- NBA success is fickle and father time is undefeated. Teams rise and fall and follow a typical cycle that applies to most everyone except, it seems, for LeBron James.
At the heart of the NBA, as with all things, is a life cycle. Contending teams are born in hope and glory. At first, they struggle against the grain of what they don't yet know about themselves. They come to thrive, for a time, if they're fortunate enough to keep healthy. And then it falls apart. Some once-formidable teams erode over years and others implode in a flash. What they share is the undeniable end of things. The ticking clock of aging bodies, swelling contracts, and advancing competition stops for no one.
Except, it seems, for LeBron James.
As of Sunday night, James secured his involvement in his eighth straight NBA Finals. During that time, LeBron changed teams and cities. He saw star teammates peak and decline, while another left town after requesting a trade. He saw Miami clear their books to build a team around him from scratch, then moved to Cleveland where the Cavs flipped damn near their entire roster to reach contending standards. Then, in the middle of this season, they flipped it again. The guard in the West changed several times over. His rivals in the East grew strong, fell, and decomposed. Many of his best opponents have since retired.
The last team to win the East without LeBron featured media personalities Kevin Garnett and Paul Pierce; author Ray Allen; noted luminary Rasheed Wallace; Mavericks assistant vice president of basketball operations Michael Finley; entrepreneur Glen Davis; broadcaster Brian Scalabrine; and Sports Illustrated podcaster Nate Robinson. The only remnants of that team still in the league are Rajon Rondo and Kendrick Perkins, who works for the Cavs as something between player and consultant.
What LeBron has done in these last eight years is astonishing. The only other players in NBA history to match his streak of Finals appearances did so when the league had fewer than 10 teams. They played a sport that is hardly recognizable. James, on the other hand, has dominated the most-talented, best-scouted, most-athletic, and best-prepared basketball league in history. The NBA is deeper and smarter than ever before.

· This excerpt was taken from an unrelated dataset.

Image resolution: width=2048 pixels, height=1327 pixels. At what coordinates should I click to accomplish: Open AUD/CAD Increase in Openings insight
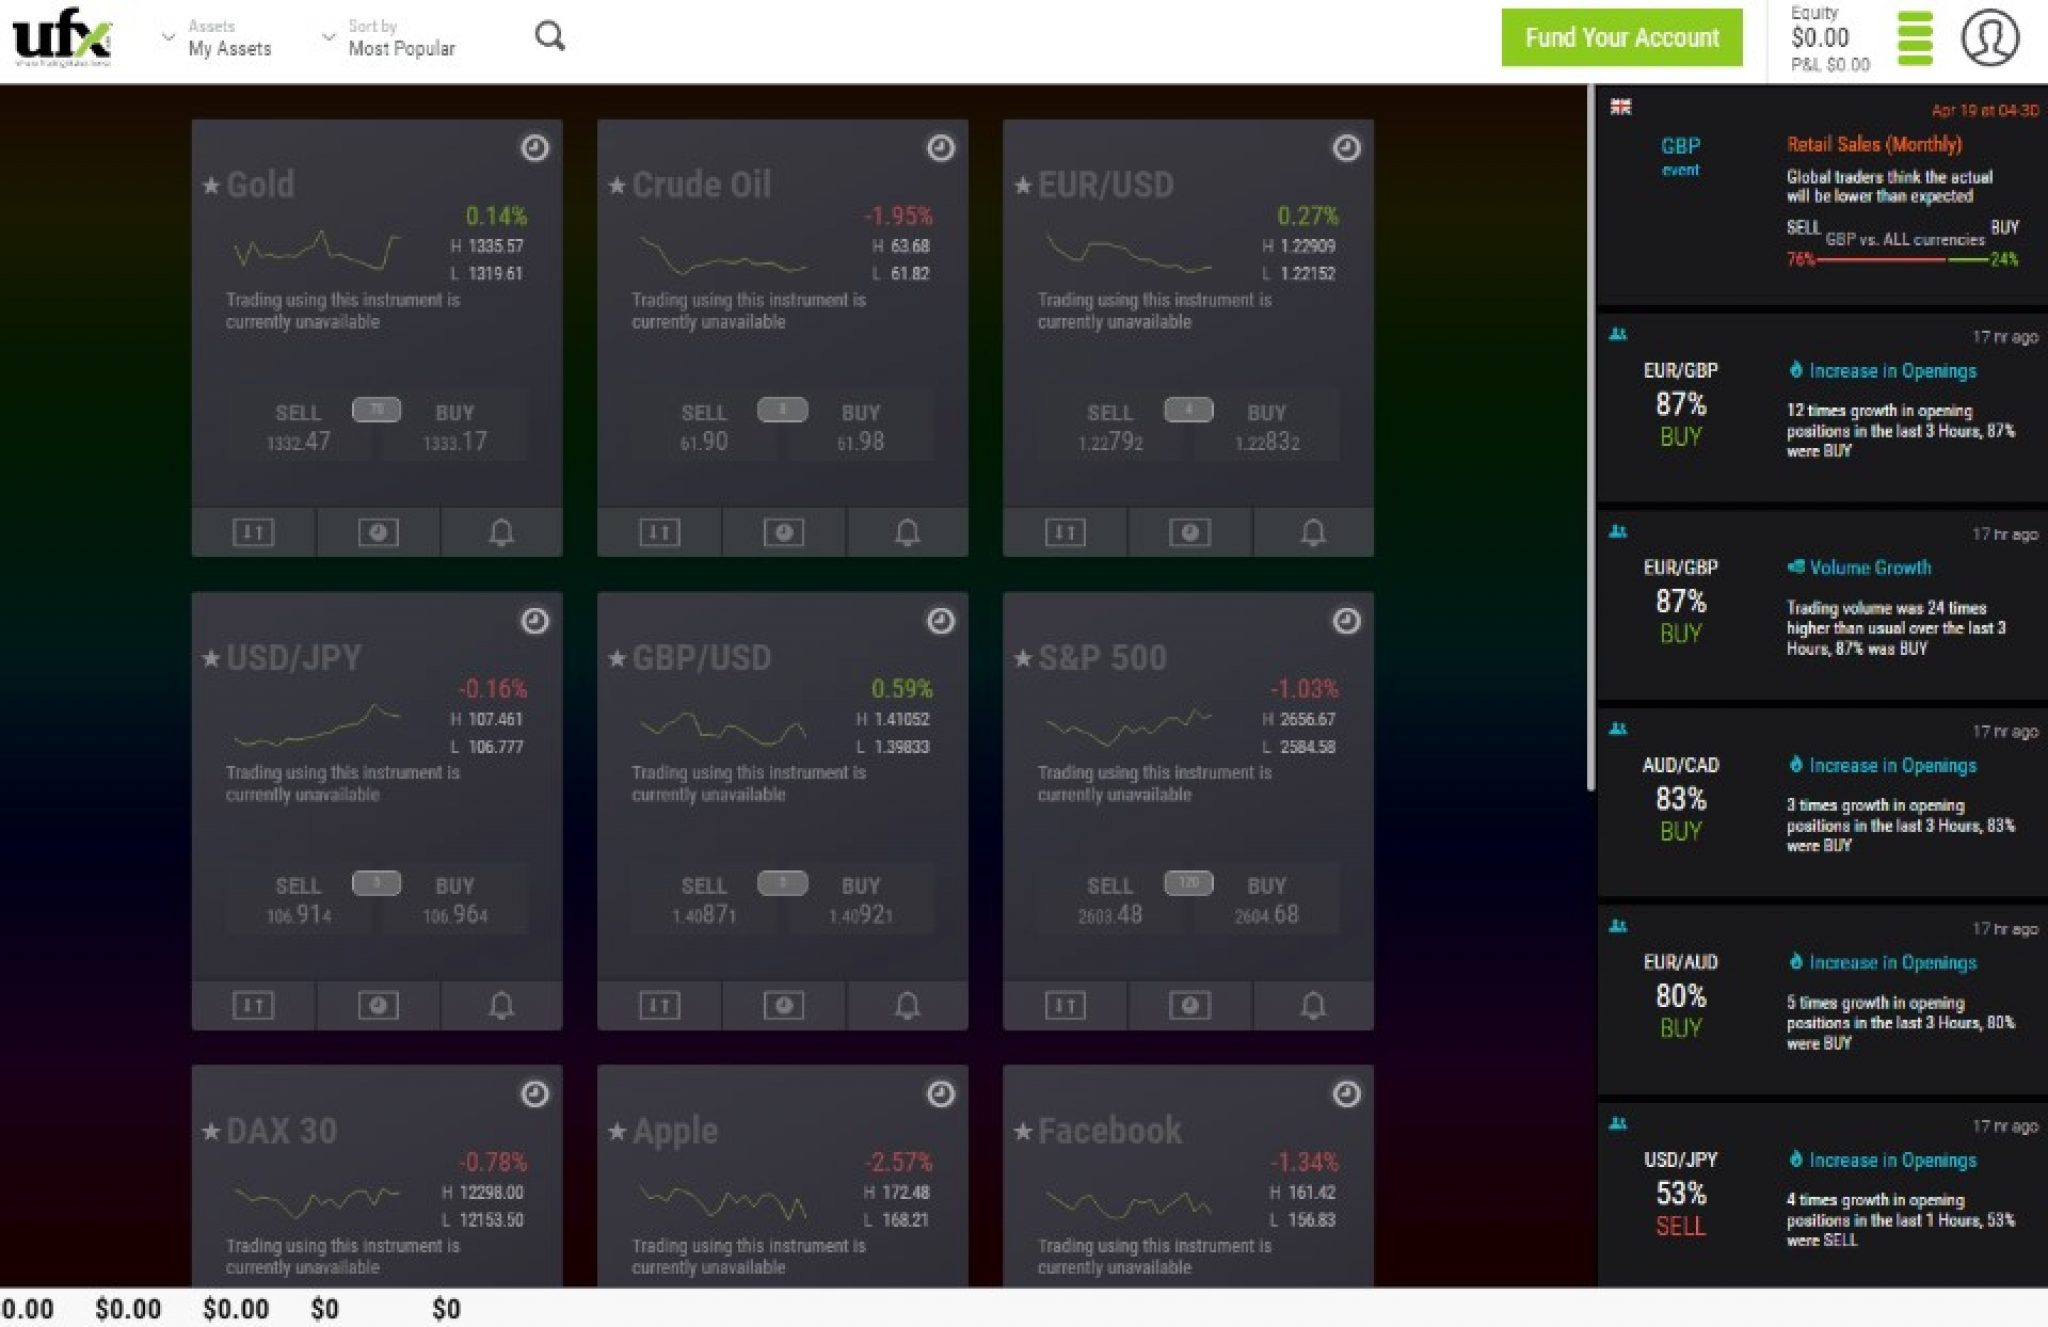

Yet in all its collective strength, no combination of players and strategists have managed to keep LeBron from the Finals since 2010. Those teams good enough to even compete with James tend to only last a few seasons before packing it in.
The relative weakness of the Eastern Conference tends to be used as a cudgel against James and his legacy—the quality of competition fashioned into an indictment against the victor. The circumstances are more complicated when you consider how many viable opponents that LeBron has snuffed out. The dissolution of the Pierce-Garnett Celtics came when Danny Ainge saw the writing on the wall. Repeated playoff losses to LeBron shattered the upstart Pacers of the early 2010s. Part of the reason the East has never risen to meet James is that he frustrates his opponents before their rosters fully develop. To compete against him in the playoffs is to be shown your every limitation.
In response, some opponents have splurged on defensive wings or rim-protecting bigs—impairing their future flexibility in the process. LeBron's dominance has led other franchises in the East to rebuild or to delay. The Process, in a sense, is predicated on the futility of competing with a force as dominant as James. If the best players on your team are Andre Iguodala and Jrue Holiday, why fight the inevitable?
Other teams have fired good coaches (see: Casey, Dwane) or made wholesale changes after losing to LeBron in the postseason. His teams have been so good for so long as to suppress the growth of the teams who might challenge him. He has robbed an entire conference of its continuity. The only way to beat James in a playoff series is to outfit a roster with ideal personnel and give it time to coalesce. Yet the very act of competing against James encourages teams to either take big swings (see: the 2013 Nets) that they'll soon come to regret, or bail on pretty good rosters that just aren't good enough.
"I’m a believer that teams can get stale," Doc Rivers told Zach Lowe (then of Grantland) in 2015. "After a while, you don’t win. It just doesn’t work." Rivers was addressing one of the issues facing his Clippers, then, but that same staleness ended his previous tenure with the Celtics. If LeBron wasn't the cause of Boston changing course—a decision that sent Garnett and Pierce (among others) to Brooklyn, encouraged Rivers to change teams, and set up the present-day Celtics with a trove of draft picks—he was at least the catalyst.
Through all that change, James plugged away, transcending the very idea of a championship core. The Heat ran their course, as did his on-court relationship with Kyrie Irving. LeBron responded by dragging one of the worst defensive teams in the league and his worst supporting cast in years all the way to the Finals. The story of the NBA is told by its revolutions: champion to champion, era to era. These eight years should be remembered differently. Because while the league around him turned, LeBron sat at its center, perfectly immutable, less a superstar than a sun.